I don’t know about you, but I get really tired of hearing about the lighting of “holiday” trees. They’re Christmas trees. There, I said it.
I’d like to ask all those city/county/state/federal officials who can’t get themselves to say the word “Christmas” to explain to me what holiday is actually being celebrated with a decorated illuminated tree.
I wanted to figure out why some people have an aversion to calling something what it is – a Christmas tree – so I looked at my calendar to see if I missed any “holiday” in December that uses trees in its observance.
There’s, of course, National Pearl Harbor Remembrance Day on the 7th signifying the attack on Pearl Harbor. I found nothing that says tall green trees with lights and ornaments are used to honor our dead patriots on December 7th.
There’s the Jewish festival of Chanukah, celebrated this year from the 20th through the 28th. At the heart of the festival is the nightly menorah lighting: a single flame on the first night, two on the second evening, and so forth until all eight lights are kindled. While doing my research, I found nothing that says a tree with glass ornaments and candles was part of the Jewish celebration of Chanukah.
Ronald McKinley Everett aka Maulana Karenga, black convicted felon and professor of Africana studies, created Kwanzaa, a week long celebration held in the United States honoring universal African-American heritage and culture, observed from December 26 to January 1 each year. According to the official website, not one of the symbols of Kwanzaa is a tree with garland, tinsel and a star on the top.

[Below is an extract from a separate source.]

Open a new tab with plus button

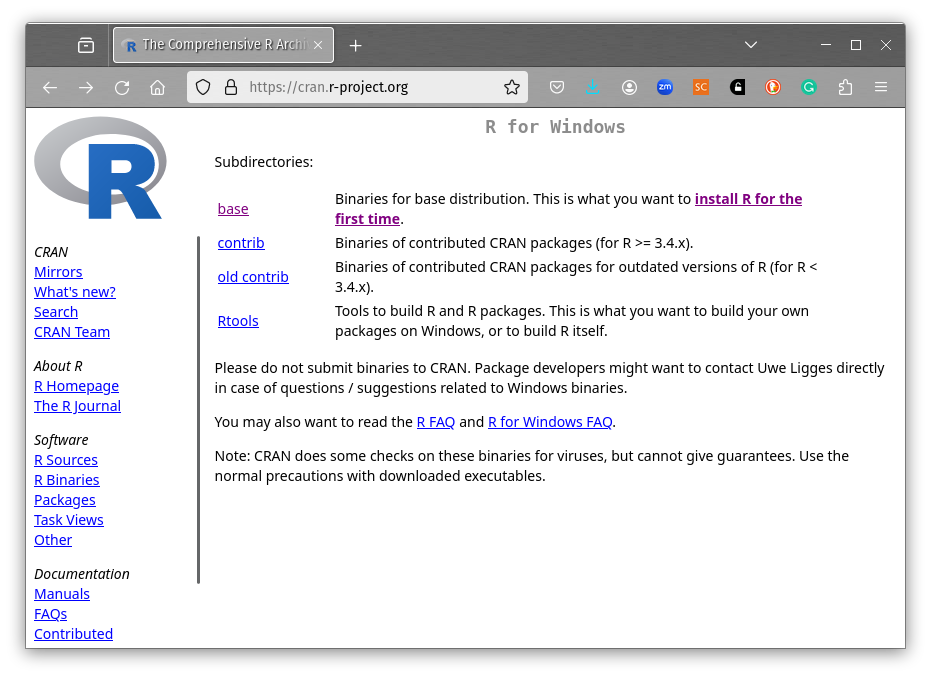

Then, there’s the winter solstice celebrated this year on the 22nd of December. The December solstice occurs when the sun reaches its most southerly declination of -23.5 degrees. In other words, it’s when the North Pole is tilted 23.5 degrees away from the sun. It’s celebrated worldwide and the festivities vary from culture to culture, but I didn’t read anything that included decorated evergreens with angels on the top
So, now we come to December 25th – Christmas – celebrating the birth of Jesus, who is either the son of God or merely a historical figure – depending upon your belief/non-belief system. Part of the tradition of Christmas dating back to the 15th Century in Livonia and the 16th Century in Northern Germany, is the use of decorated and illuminated trees. They’ve been decorated with tinsel, garlands, popcorn, candy canes, glass ornaments in all shapes and sizes and lights and usually have a star or angel on the top representing the host of angels or the Star of Bethlehem from the Nativity.
So, after reading about all the “holidays” in the month of December, I ask all those folks who light “holiday” trees, what “holiday” are you celebrating? The answer is simple. “Christmas!” So, call it what it is – it’s a Christmas tree!
I don’t get it, but if you do, God bless you.